Animada com o potencial deste mercado, a L’Oréal Brasil, responsável por perfumes e maquiagem de marcas como Yves Saint Laurent e Giorgio Armani, investiu nas vendas on-line e viu aumentar em 30% o número de consumidores cadastrados. Em volume, o acumulado até outubro de 2020 já ultrapassava os números de 2019, apesar dos três meses de lojas físicas fechadas. “Para atrair a clientela, oferecemos vantagens como atendimento em português e um pós-compra descomplicado”, diz Roberta Sant’Anna, diretora da divisão de luxo da empresa. Além de vendas em seu próprio site, a L’Óreal também faz uso dos chamados market places — sites em que vários lojistas vendem seus produtos e o cliente paga tudo junto, em um único carrinho. Dessa forma, é possível encontrar na Americanas.com, por exemplo, perfumes da Prada, óculos de Dior e Dolce&Gabbana e, no caso da americana Ralph Lauren, até algumas peças de vestuário. “Parte da atração dessas marcas está no fato de serem inalcançáveis para a maioria. Mas, quando a aura de exclusividade resulta em vendas raquíticas, as empresas não sobrevivem”, explica André Cauduro D’Angelo, autor do livro Precisar, Não Precisa: um Olhar sobre o Consumo de Luxo no Brasil.

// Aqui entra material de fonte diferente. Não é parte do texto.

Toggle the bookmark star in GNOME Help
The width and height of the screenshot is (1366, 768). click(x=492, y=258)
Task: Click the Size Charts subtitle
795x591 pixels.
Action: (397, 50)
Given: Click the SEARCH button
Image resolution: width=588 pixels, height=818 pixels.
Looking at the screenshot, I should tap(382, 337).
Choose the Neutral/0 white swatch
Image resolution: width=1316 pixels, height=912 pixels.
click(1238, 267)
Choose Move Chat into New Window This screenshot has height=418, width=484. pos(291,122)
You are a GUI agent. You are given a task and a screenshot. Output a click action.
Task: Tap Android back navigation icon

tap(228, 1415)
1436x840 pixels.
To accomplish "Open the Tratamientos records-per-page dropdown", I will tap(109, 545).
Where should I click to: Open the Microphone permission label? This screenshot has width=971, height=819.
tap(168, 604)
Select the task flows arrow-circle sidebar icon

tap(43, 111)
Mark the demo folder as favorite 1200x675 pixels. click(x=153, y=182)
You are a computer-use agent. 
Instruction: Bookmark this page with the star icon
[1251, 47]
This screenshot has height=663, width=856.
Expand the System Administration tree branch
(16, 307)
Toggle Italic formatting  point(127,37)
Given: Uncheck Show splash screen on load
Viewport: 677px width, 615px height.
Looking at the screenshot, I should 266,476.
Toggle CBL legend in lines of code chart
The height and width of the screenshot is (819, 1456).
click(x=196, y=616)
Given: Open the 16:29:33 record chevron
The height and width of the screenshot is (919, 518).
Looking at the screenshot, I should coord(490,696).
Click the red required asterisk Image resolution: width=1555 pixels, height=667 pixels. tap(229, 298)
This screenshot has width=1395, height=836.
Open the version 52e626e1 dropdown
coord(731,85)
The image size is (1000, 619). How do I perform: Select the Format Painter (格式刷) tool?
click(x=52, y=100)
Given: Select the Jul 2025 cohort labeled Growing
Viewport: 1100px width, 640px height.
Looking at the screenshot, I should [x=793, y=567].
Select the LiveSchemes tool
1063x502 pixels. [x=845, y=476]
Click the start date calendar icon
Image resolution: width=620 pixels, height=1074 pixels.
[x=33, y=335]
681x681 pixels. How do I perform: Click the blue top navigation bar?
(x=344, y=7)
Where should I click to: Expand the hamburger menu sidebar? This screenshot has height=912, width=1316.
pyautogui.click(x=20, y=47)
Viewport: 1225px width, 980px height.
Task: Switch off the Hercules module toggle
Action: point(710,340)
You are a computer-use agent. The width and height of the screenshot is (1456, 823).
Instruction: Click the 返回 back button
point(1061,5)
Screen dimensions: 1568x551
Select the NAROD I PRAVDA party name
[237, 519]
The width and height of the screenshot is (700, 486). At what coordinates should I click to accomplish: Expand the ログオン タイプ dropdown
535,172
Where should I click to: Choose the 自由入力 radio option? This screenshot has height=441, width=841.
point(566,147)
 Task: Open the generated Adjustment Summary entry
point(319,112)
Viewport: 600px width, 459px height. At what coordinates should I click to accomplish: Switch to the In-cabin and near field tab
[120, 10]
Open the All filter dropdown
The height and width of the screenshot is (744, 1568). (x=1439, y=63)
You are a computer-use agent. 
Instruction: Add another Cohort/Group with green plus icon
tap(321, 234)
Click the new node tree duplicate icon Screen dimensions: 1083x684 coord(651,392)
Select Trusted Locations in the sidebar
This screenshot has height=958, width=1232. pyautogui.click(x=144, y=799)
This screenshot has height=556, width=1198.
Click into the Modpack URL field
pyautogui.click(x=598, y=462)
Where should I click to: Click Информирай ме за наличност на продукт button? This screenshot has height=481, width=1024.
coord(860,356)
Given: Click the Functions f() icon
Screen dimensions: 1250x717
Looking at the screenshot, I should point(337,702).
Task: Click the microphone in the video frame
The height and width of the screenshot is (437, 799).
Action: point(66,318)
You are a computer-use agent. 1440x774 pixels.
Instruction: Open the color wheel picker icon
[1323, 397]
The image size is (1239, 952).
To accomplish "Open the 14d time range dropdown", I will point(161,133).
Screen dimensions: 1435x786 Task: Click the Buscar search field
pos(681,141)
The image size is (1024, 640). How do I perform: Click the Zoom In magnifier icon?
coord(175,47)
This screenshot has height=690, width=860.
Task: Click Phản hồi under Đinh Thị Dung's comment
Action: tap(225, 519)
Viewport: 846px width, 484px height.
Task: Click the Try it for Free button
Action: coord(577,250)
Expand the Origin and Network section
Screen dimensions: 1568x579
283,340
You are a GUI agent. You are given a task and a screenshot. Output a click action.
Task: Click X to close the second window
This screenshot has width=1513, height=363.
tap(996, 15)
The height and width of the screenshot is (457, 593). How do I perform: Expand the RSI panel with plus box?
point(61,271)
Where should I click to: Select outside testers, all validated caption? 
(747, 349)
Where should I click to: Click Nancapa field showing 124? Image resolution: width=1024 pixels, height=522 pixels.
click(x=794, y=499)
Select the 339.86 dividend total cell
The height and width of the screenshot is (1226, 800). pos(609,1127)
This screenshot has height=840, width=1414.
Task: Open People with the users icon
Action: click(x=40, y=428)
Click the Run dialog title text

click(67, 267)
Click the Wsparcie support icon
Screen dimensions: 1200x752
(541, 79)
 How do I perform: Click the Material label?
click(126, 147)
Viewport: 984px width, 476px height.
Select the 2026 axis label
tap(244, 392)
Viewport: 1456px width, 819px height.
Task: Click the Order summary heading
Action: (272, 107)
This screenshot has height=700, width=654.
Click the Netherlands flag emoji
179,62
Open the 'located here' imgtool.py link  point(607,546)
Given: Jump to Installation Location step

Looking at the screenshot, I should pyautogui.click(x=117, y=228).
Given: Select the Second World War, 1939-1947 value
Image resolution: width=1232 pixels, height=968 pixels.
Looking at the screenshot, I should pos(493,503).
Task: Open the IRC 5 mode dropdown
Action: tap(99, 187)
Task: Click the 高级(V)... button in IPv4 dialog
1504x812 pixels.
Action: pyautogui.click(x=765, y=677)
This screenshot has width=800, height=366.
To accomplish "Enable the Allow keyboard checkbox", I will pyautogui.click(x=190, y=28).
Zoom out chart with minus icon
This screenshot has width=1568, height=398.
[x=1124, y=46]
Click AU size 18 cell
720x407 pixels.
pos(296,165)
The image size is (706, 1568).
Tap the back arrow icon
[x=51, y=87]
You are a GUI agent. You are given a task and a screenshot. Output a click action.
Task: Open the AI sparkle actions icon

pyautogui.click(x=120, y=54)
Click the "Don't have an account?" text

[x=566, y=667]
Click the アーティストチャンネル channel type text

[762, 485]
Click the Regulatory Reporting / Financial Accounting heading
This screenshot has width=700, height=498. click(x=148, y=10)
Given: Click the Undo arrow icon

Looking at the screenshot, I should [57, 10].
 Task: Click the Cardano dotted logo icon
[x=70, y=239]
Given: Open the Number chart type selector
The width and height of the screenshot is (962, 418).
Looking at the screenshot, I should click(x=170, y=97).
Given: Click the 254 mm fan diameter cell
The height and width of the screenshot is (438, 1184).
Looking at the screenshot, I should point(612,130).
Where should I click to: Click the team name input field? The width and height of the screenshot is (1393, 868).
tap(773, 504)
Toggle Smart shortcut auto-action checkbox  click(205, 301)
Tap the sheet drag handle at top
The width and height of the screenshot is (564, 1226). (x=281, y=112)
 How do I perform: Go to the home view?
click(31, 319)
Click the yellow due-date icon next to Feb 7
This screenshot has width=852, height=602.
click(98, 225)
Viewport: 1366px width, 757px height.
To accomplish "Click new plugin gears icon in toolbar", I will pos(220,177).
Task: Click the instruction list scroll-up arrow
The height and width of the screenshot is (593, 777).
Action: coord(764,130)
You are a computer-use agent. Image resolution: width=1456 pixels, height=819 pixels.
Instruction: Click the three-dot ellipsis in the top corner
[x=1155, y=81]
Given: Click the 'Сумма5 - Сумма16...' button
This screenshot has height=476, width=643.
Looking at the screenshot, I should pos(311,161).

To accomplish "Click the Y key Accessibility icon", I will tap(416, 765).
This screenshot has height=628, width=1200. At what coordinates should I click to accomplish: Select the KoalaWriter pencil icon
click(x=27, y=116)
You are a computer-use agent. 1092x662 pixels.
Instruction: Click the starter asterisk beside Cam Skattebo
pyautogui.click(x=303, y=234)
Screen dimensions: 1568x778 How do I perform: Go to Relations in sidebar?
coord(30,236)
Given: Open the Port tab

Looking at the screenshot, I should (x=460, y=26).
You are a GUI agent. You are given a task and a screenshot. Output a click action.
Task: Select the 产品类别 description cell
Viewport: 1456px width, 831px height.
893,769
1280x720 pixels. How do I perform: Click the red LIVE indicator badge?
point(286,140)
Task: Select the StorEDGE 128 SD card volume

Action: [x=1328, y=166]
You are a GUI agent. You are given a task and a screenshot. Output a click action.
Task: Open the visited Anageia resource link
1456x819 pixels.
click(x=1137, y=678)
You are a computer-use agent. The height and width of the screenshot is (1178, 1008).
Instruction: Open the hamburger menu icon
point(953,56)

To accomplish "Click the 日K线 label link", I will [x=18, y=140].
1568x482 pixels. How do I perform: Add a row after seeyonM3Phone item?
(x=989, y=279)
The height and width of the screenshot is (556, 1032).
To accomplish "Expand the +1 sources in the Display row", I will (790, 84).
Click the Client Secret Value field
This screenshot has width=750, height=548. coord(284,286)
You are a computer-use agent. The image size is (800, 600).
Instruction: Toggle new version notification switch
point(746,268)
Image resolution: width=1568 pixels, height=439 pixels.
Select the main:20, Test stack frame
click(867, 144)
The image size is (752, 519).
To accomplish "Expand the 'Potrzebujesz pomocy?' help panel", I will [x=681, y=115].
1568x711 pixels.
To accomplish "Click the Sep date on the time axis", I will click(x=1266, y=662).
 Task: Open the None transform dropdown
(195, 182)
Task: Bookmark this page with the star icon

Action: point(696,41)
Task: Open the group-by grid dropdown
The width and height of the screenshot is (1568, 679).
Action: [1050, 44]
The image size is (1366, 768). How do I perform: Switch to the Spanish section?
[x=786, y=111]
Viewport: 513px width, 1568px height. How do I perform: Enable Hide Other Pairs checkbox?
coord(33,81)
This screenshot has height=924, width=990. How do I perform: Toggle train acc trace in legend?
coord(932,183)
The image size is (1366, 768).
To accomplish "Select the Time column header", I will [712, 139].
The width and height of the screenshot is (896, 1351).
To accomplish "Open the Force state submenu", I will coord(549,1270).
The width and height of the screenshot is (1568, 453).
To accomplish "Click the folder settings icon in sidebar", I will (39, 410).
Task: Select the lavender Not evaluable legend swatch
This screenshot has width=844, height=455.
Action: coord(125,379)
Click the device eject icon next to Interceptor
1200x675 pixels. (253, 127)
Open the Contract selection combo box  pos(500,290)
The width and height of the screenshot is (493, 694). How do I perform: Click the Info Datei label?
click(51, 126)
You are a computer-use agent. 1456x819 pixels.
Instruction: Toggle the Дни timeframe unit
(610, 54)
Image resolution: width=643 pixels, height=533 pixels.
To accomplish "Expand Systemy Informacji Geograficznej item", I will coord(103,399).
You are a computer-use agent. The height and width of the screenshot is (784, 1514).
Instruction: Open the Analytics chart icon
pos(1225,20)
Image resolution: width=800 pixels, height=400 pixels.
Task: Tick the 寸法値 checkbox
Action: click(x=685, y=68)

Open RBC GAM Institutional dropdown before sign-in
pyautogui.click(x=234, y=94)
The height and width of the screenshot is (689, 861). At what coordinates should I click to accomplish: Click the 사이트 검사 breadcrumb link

Shopping centers conhecidos pela quantidade de grifes luxuosas em seus corredores, como o Iguatemi e o Cidade Jardim, em São Paulo, também se abriram com alarde ao comércio via internet, possibilitando a compra online de vestidos, bolsas e calçados de marcas inacessíveis ao comum mortal, como Missoni, Christian Louboutin e Gucci. Do lado da clientela, aqueles que se aventuraram no luxo on-line perceberam que, com o real desvalorizado, comprar no exterior deixou de ser tão bom negócio, mesmo levando em conta os altíssimos impostos locais. “Atualmente, só o que compensa nas viagens para consumir é a experiência da recepção, da hospitalidade”, afirma Catarina Sampaio, que trabalha com hotelaria e pesquisa este mercado. “Somando todos os fatores que impactam o preço final, é provável que, mesmo depois da crise, parte desse consumo continue no Brasil”, concorda Carlos Ferreirinha, presidente da consultoria MCF. Sem falar na maior de todas as vantagens de comprar artigos de luxo no país, só agora descoberta por muitas turistas do consumo: o inefável prazer de parcelar. A estudante Pietra Lins, 22 anos, de Niterói, virou entusiasta do recurso tipicamente brasileiro: “A economia de comprar fora era absurda, mas agora já não vale tanto a pena e ainda perco a opção de pagar em várias vezes”. Como se vê, a pandemia, que mudou tudo no planeta, está deixando sua marca no até então inabalável mundo das marcas caríssimas.